The dilemma arises when one assumes that both prisoners only care about minimizing their own jail terms. Each prisoner has two options: to cooperate with his accomplice and stay quiet, or to defect from their implied pact and betray his accomplice in return for a lighter sentence. The outcome of each choice depends on the choice of the accomplice, but each prisoner must choose without knowing what his accomplice has chosen to do. Let's assume the protagonist prisoner is working out his best move. If his partner stays quiet, his best move is to betray as he then walks free instead of receiving the minor sentence. If his partner betrays, his best move is still to betray, as by doing it he receives a relatively lesser sentence than staying silent. At the same time, the other prisoner's thinking would also have arrived at the same conclusion and would therefore also betray. If reasoned from the perspective of the optimal outcome for the group (of two prisoners), the correct choice would be for both prisoners to cooperate with each other, as this would reduce the total jail time served by the group to one year total. Any other decision would be worse for the two prisoners considered together. When the prisoners both betray each other, each prisoner achieves a worse outcome than if they had cooperated.

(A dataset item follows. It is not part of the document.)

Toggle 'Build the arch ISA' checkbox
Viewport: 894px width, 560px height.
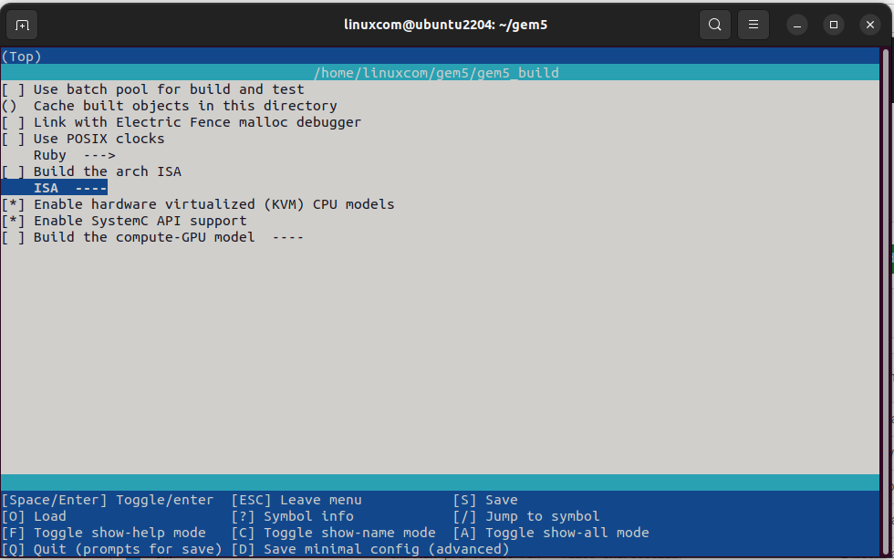coord(14,171)
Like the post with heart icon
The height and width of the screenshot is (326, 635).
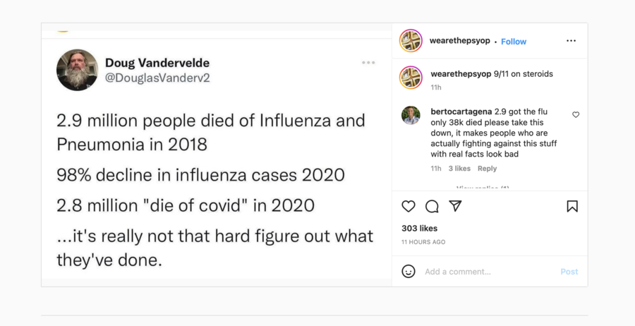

Researchers at UCL scanned players' brains after they had played the game and had them watch other players get a small electric shock. From the new scientist article:
The scans showed that both sexes experienced increased brain activity in the fronto-singular and anterior cingulate cortices – areas that the associated with the direct experience of pain – when watching other players receive a jolt of electricity. Researchers have previously shown that so-called mirror neurons will sometimes fire in empathy with another person's experience.

Both men and women also experienced slightly less activity in these areas when cheaters were given a shock, which suggests the feeling of empathy was dependent on social behaviour.

But tellingly, activity dropped much more in men when watching cheaters being buzzed. In addition, several other regions of male participants' brains "lit up" instead – areas linked to the experience of reward known as the ventral striatum/nucleus accumbens and orbito-frontal cortex.

What does this tell us then? It could represent an innate difference between men and women, whereby men may just have evolved to find revenge pleasurable (perhaps as some kind of encouragement to ensure that punishment is followed through). But it could also be a consequence of learning, where perhaps boys are encouraged to find revenge enjoyable and girls may not receive the same pressure.

Interesting though, and I wonder how this relates to the deviant behaviour of murderers like the Dusseldorf vampire (who got pleasure not from mere revenge, but from horrible and violent crime against innocents).